In Friedrich Dürrenmatts bekannter Tragikomödie „Der Besuch der alten Dame“ steht eine Dorfgemeinschaft im Zentrum, der von der Milliardärin Claire Zachanassian eine Milliarde versprochen wird – wenn diese ihre Jugendliebe Alfred Ill tötet. Damit will sie ihr angetanes Unrecht rächen.
Claire Zachanassian bekam mit 17 Jahren ein Kind, nachdem der zwanzigjährige Ill sie verlassen hatte. Den anschließenden Vaterschaftsprozess verlor sie wegen gekaufter Zeugen und wurde von ihrer Heimatstadt verstoßen. Zachanassian wurde vielleicht nicht im Wortsinn vergewaltigt, aber ein Mann hat ihr Leben vorsätzlich, gewaltsam und systematisch zerstört. Das ist der Ausgangspunkt für das Theaterstück „WuT: Weggeschaut und Totgeschwiegen“.
Perspektivwechsel bei Gewalt gegen Frauen
„Wir fragen uns: Warum ist Claire Zachanassian als ‚Alte Dame‘ bekannt geworden, berühmt für ihre Rache und die Verführung eines kleinen Schweizer Dorfes zur Lynchjustiz – und nicht für ihren Mut, ihren Willen zur Veränderung und ihren Einsatz für Gerechtigkeit?“, erklärt die Unterschleißheimer Theatergruppe „dramat:ush“ in einer Mitteilung.
Aus der Beschäftigung mit dieser Frage entstand das Stück „WuT: Weggeschaut und Totgeschwiegen“. Das Tanz- und Körpertheater wird am Donnerstag 25. Juni und Samstag 27. Juni jeweils um 19 Uhr und am Sonntag 28. Juni um 11 Uhr im Jugendzentrum Gleis 1 gezeigt. Der Eintritt ist frei. Es gilt eine Altersempfehlung von mindestens 16 Jahren. Reservierungen sind unter dramatush@gmx.de möglich
Hintergrund zum Stück
Gewalt gegen Frauen zeigt sich deutlich als Normalzustand, der sich seit der Antike in Geschichten, Erzählungen und der Realität vieler Frauen wiederfindet. Einige, prominente Beispiel aus der Geschichte greift das Thetaterstück auf.
Medea, eine Königstochter der griechischen Mythologie, hatte für den abenteurer Jason alles zurückgelassen, um dann von ihm verstoßen und sozial geächtet zu werden.
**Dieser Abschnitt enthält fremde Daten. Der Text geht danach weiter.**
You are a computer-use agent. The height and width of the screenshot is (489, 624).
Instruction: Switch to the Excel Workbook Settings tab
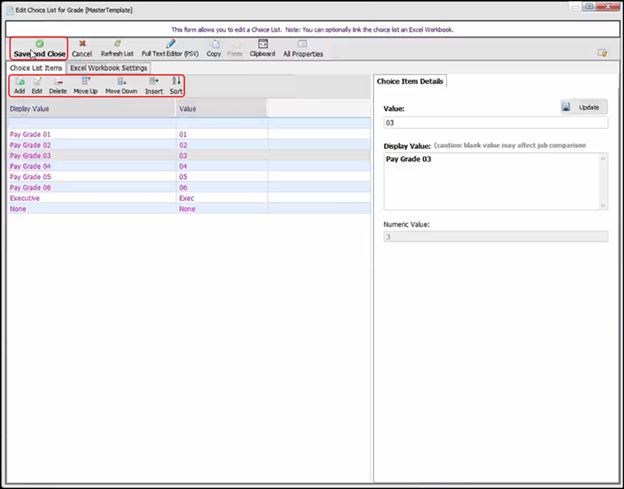pos(109,68)
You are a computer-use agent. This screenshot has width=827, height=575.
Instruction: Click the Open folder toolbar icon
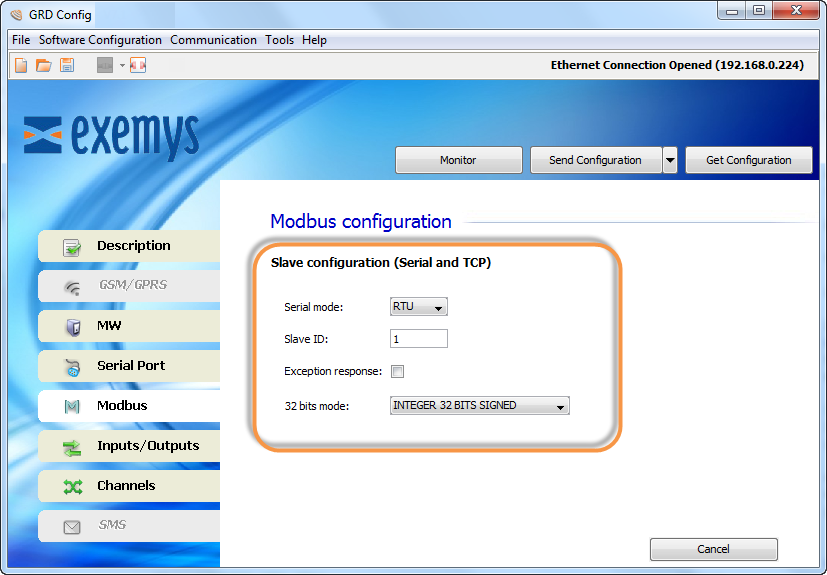tap(43, 65)
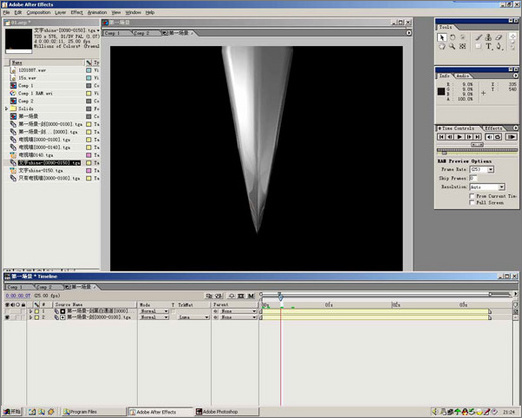Select the Clone Stamp tool
This screenshot has height=418, width=522.
pyautogui.click(x=488, y=37)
Artemisia Gentileschi, die bedeutendste Malerin des Barocks, wurde von ihrem Lehrer vergewaltigt und im Gerichtsprozess gefoltert, um zu testen, ob sie bei ihrer Anklage bleibt. Verurteilt wurde der Täter nicht.
Stefanie K. wurde von ihrem Ex-Freund vom Balkon gestoßen und mehrfach mit einem Küchenmesser in den Hals gestochen. Sie trägt heute noch deutliche Spuren der ihr zugefügten Gewalt. Helga B. litt 60 Jahre unter der Depression und den Schlägen ihres mittlerweile verstorbenen Mannes. Heute ist sie dement und erzählt von den guten alten Zeiten. Gisèle Pelicot wurde über zehn Jahre lang unter Betäubung systematisch von zahlreichen Männern vergewaltigt und durch ihren sehr offenen Umgang mit dem erfahrenen Leid bekannt.
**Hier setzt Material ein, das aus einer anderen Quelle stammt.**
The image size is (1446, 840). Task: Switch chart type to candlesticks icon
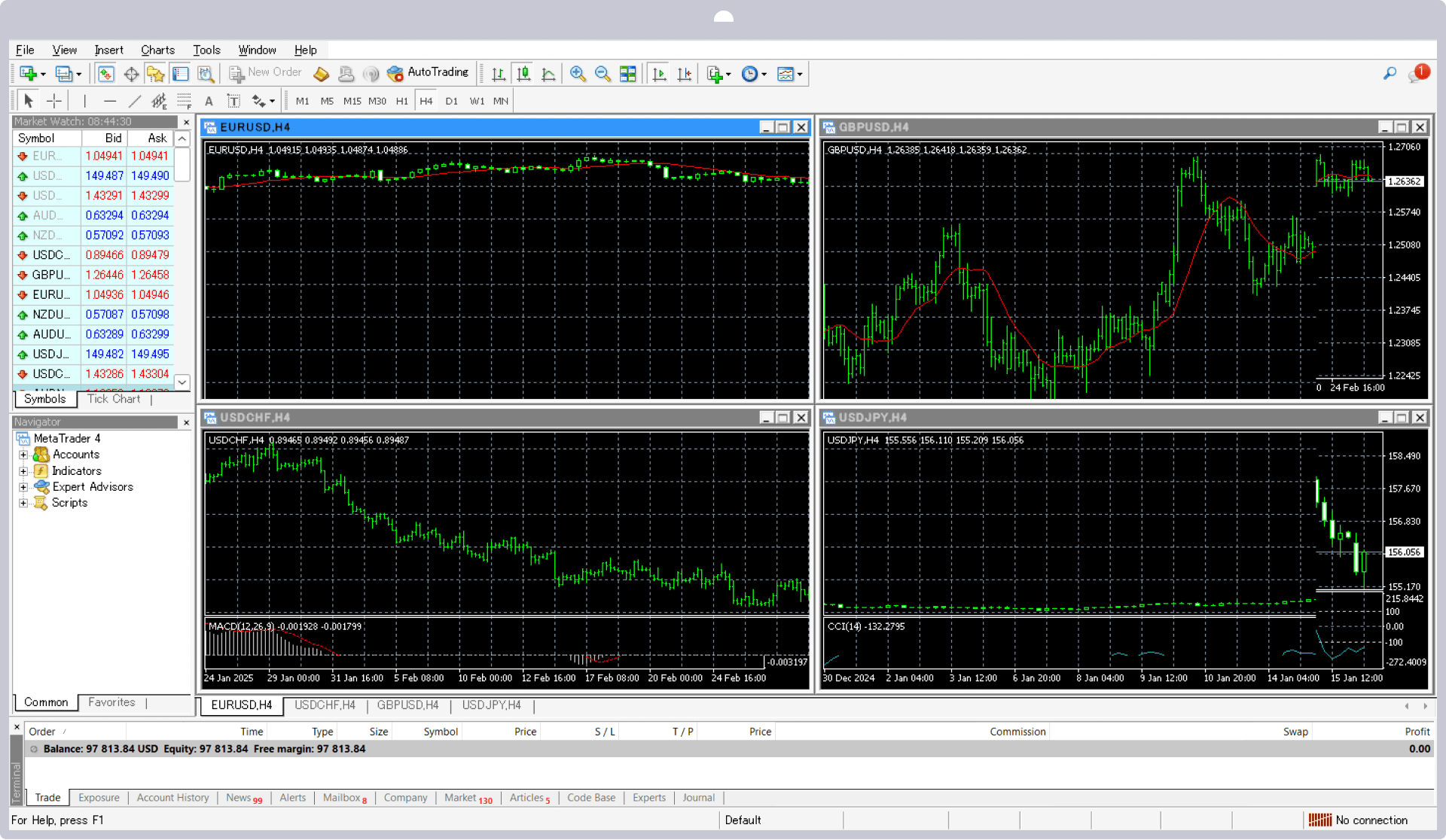coord(523,74)
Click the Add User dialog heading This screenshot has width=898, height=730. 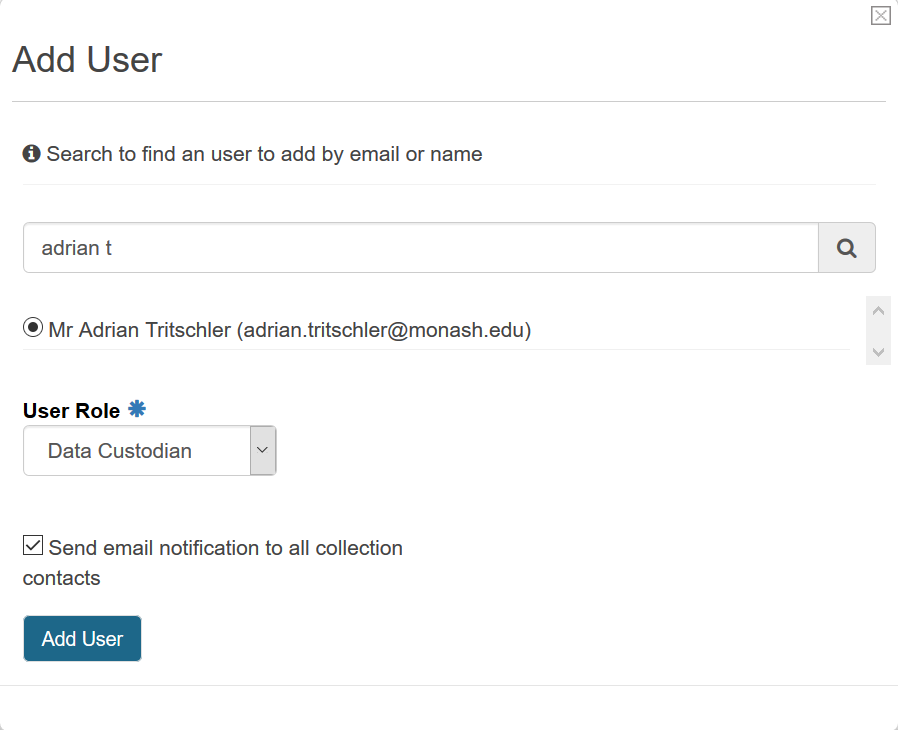coord(87,60)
Die Theatergruppe dramat:ush
Die Theatergruppe dramat:ush besteht aus zwölf jungen Erwachsene und ihren zwei ehemaligen Lehrkräfte Stefanie Höcherl und Michael Blum. Seit der 6. Klasse am Carl-Orff-Gymnasium vereint, gehen sie mittlerweile vier Jahre nach Ende ihrer Schulzeit immer noch ihrer Leidenschaft nach – und das recht erfolgreich.
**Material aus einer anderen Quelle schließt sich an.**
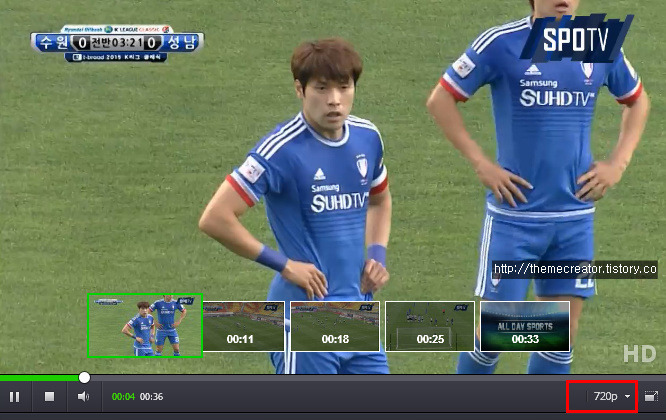Screen dimensions: 666x420
Task: Click the SPOTV logo overlay
Action: point(576,38)

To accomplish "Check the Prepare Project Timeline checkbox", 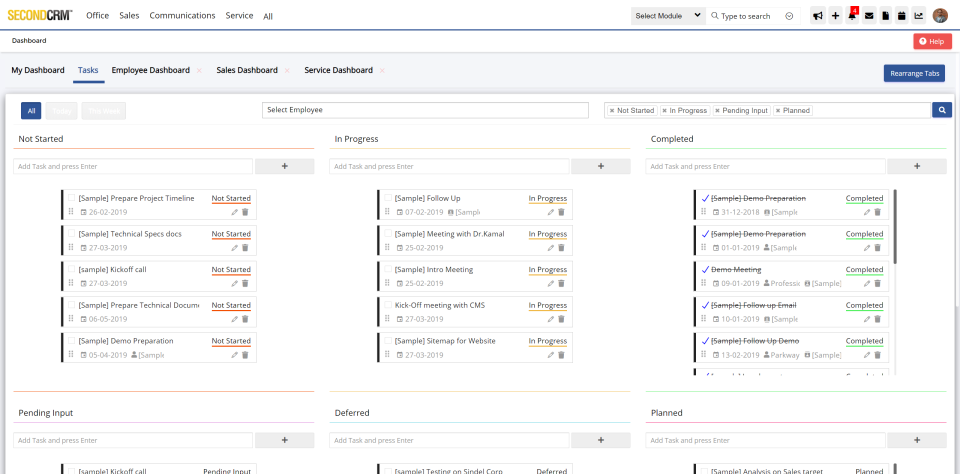I will pos(71,199).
Beim Internationalen Theaterfestival „Theatertage am See“ in Friedrichshafen wurde 2025 bereits das dritte Jahr in Folge ein Stück unter der Regie von Michael Blum und Stefanie Höcherl ausgewählt und prämiert. Zum einen gewann die Gruppe 2025 den Publikumspreis, für den alle Teilnehmenden des Festivals abstimmen konnten. Zum anderen erhielt das Ensemble einen von zwei Jury-Preisen.